Cost Control Difficulties Continue Gao ID: NSIAD-96-135 July 17, 1996

The international space station, a joint venture involving NASA, Japan, Canada, the European Space Agency, and Russia, will be a permanently orbiting laboratory used to conduct scientific research under weightless conditions. NASA estimates its share of the costs to build the space station at $17.4 billion. The space station is now scheduled to be completed by 2002. As of April 1996, the prime contract for the space station was nearly $90 million over cost and about $88 million behind schedule. Overall, the prime contract is 45-percent complete and these variances are within planned funding levels. However, many cost threats remain, and financial reserves needed for unexpected contingencies remain limited during the next several years. If available resources prove inadequate, program managers either will be forced to exceed the annual funding limitation or will have to defer or rephase other activities, potentially delaying the space station's schedule and increasing its overall cost. NASA has tried to ensure that the prime development contractors and its major subcontractors implement effective performance measurement systems for managing their contractors, but a complete performance measurement system is still not in place. Also, NASA has made slower progress implementing effective performance measurement systems on its contractors for developing ground-based and on-orbit capabilities for using and operating the space station. GAO summarized this report in testimony before Congress; see: Space Station: Cost Control Difficulties Continue, by Thomas J. Schulz, Associate Director for Defense Acquisitions Issues, before the Subcommittee on Science, Technology, and Space, Senate Committee on Commerce, Science, and Transportation.

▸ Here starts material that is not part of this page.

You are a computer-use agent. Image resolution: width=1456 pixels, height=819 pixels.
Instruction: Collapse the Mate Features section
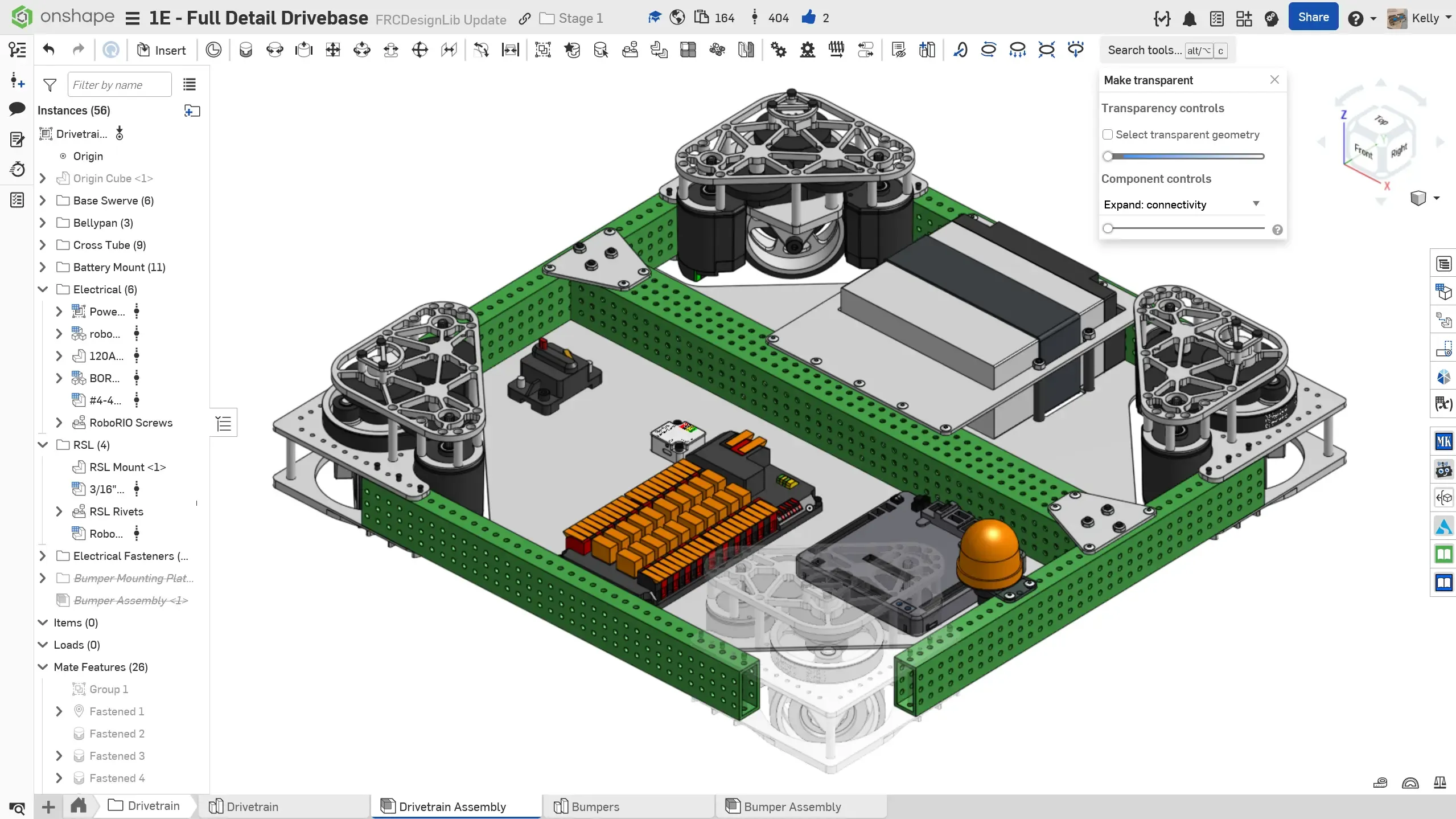[x=43, y=667]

GAO/T-NSIAD-96-210, July 24 (six pages).

GAO found that: (1) over the past several years, ISS flight hardware has been produced; (2) as of April 1996, the ISS prime contract was about $89 million over cost and about $88 million behind schedule; (3) overall, the prime contract is 45-percent complete and these variances are within planned funding levels; (4) however, many cost threats to the development program remain, and financial reserves needed for unexpected contingencies remain limited over the next few years; (5) if available reserves ultimately prove inadequate, program managers would have to either exceed the annual funding limitation or defer or rephase other activities, thus possibly delaying ISS's schedule and likely increasing its overall cost; (6) NASA has made progress toward ensuring that the ISS prime development contractor and its major subcontractors implement effective performance measurement systems for managing their contracts, but a complete performance measurement system is still not in place; and (7) also, NASA has made slower progress implementing effective performance measurement systems on its contracts for developing ground-based and on-orbit capabilities for using and operating ISS.